Binary Cross Entropy with logits does not work as expected

smonsays · September 14, 2019, 7:47pm

While tinkering with the official code example for Variational Autoencoders, I experienced some unexpected behaviour with regard to the Binary Cross-Entropy loss. When I use F.binary_cross_entropy in combination with the sigmoid function, the model trains as expected on MNIST. However, when changing to the F.binary_cross_entropy_with_logits function, the loss suddenly becomes arbitrarily small during training and the model no longer produces meaningful results.

# For this loss function the loss becomes arbitrarily small 
BCE = F.binary_cross_entropy_with_logits(recon_x, x.view(-1, 784), reduction='sum') / x.shape[0]

# For this loss function, the training works as expected
BCE = F.binary_cross_entropy(torch.sigmoid(recon_x), x.view(-1, 784), reduction='sum') / x.shape[0]

To my understanding, the only difference between the two approaches should be numerical stability. Am I missing something?

KFrank · September 15, 2019, 2:33am

Hello Simon!

smonsays:

While tinkering with the official code example for Variational Autoencoders, I experienced some unexpected behaviour with regard to the Binary Cross-Entropy loss.
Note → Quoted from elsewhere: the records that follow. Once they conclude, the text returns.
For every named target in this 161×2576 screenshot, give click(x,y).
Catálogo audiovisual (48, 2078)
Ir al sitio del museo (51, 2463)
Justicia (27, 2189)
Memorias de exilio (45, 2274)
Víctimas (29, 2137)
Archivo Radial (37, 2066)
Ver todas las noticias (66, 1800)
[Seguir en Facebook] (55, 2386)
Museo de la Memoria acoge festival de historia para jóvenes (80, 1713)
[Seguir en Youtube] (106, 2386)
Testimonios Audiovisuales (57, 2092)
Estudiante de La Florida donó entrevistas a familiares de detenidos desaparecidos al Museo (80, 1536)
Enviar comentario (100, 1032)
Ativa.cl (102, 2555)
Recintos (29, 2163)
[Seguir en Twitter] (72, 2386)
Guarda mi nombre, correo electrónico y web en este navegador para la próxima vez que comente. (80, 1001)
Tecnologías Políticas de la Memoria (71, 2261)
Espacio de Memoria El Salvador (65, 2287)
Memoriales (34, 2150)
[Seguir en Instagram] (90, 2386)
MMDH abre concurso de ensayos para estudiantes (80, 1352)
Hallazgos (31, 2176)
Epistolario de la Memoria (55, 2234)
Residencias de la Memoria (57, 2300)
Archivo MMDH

When I use F.binary_cross_entropy in combination with the sigmoid function, the model trains as expected on MNIST. However, when changing to the F.binary_cross_entropy_with_logits function, the loss suddenly becomes arbitrarily small during training and the model no longer produces meaningful results.
# For this loss function the loss becomes arbitrarily small 
BCE = F.binary_cross_entropy_with_logits(recon_x, x.view(-1, 784), reduction='sum') / x.shape[0]

# For this loss function, the training works as expected
BCE = F.binary_cross_entropy(torch.sigmoid(recon_x), x.view(-1, 784), reduction='sum') / x.shape[0]
To my understanding, the only difference between the two approaches should be numerical stability. Am I missing something?

I agree with your understanding, and looking at the two lines of
code you posted, I don’t see anything suspicious (although I miss
things all the time …).

If I had to guess, I would guess that you have a typo somewhere
else in your code that causes the two runs to differ.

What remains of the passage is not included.